Dengan dilaksanakannya munas di Lombok Barat, maka bisa dipastikan ribuan tamu akan datang ke Lombok. Di mana kesempatan itu juga dapat dimanfaatkan berwisata dan menikmati keindahan alam pulau Lombok. Sehingga adanya kegiatan munas tersebut nantinya, diharapkan dapat menghidupkan para pedagang kaki lima, di sekitar lokasi penyelenggaraan, tidak terkecuali juga pariwisata.

Tentunya dengan harapan, kata Winengan, pandemi Covid-19 bisa segera berakhir dan vaksin secepatnya akan bisa dibagikan kepada masyarakat terutama para pedagang kaki lima.
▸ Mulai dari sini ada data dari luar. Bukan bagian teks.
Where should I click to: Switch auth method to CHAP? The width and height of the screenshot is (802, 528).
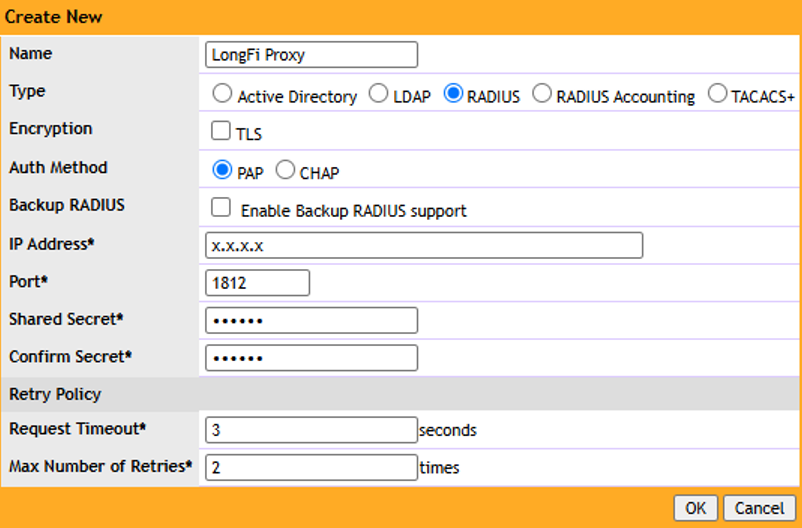click(285, 169)
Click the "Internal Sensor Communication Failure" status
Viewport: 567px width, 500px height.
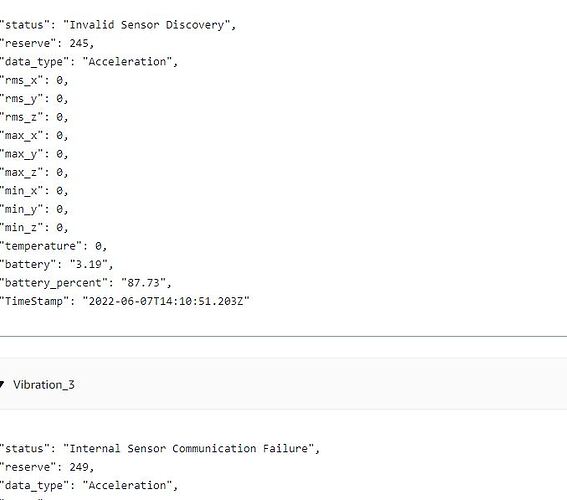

APKLI secara nasional, lanjut dia, akan mendorong dan menjamin para pedagang kaki lima bisa mendapatkan vaksin secara gratis.

“Saya jamin, vaksin untuk para pedagang kaki lima gratis” tandasnya.

Winengan menyebut, keberadaan Pedagang Kaki Lima (PKL) menjadi salah satu pilar ekonomi yang bisa tetap hidup ditengah kondisi Covid-19 ini.

“Buktinya sampai saat ini, para pedagang kaki lima tetap hidup, meskipun mereka juga merasakan dampak dari keberadaan Covid-19” ujarnya.

Sementara itu Ketua DPW APKLI NTB Abdul Majid, menyatakan, bahwa pelaksanaan rakorwil dalam rangka penyusunan persiapan untuk pelaksanaan munas yang akan dihelat tahun 2021 mendatang.

Ia menjelaskan jumlah anggota APKLI di Provinsi NTB, hampir 10 ribuan lebih. Dengan rincian, di setiap kabupaten dan kota jumlahnya mencapai 3.500 lebih seperti di Kabupaten Lombok Barat. Sedangkan untuk Kota Mataram jumlahnya kurang lebih sekitar 2 ribu PKL.

“Sekarang kita sedang melakukan pendataan, pengurus APKLI NTB, hanya minus Sumbawa Besar, karena belum terbentuk” ungkap Abdul Majid saat dikonfirmasi di lokasi yang sama.

Dalam kesempatan itu juga dirangkai dengan sosialisasi pembentukan koperasi untuk para anggota APKLI. Serta pembagian sembako kepada para pedagang kaki lima, dan para anak yatim yang ada di seputaran Kecamatan Batulayar.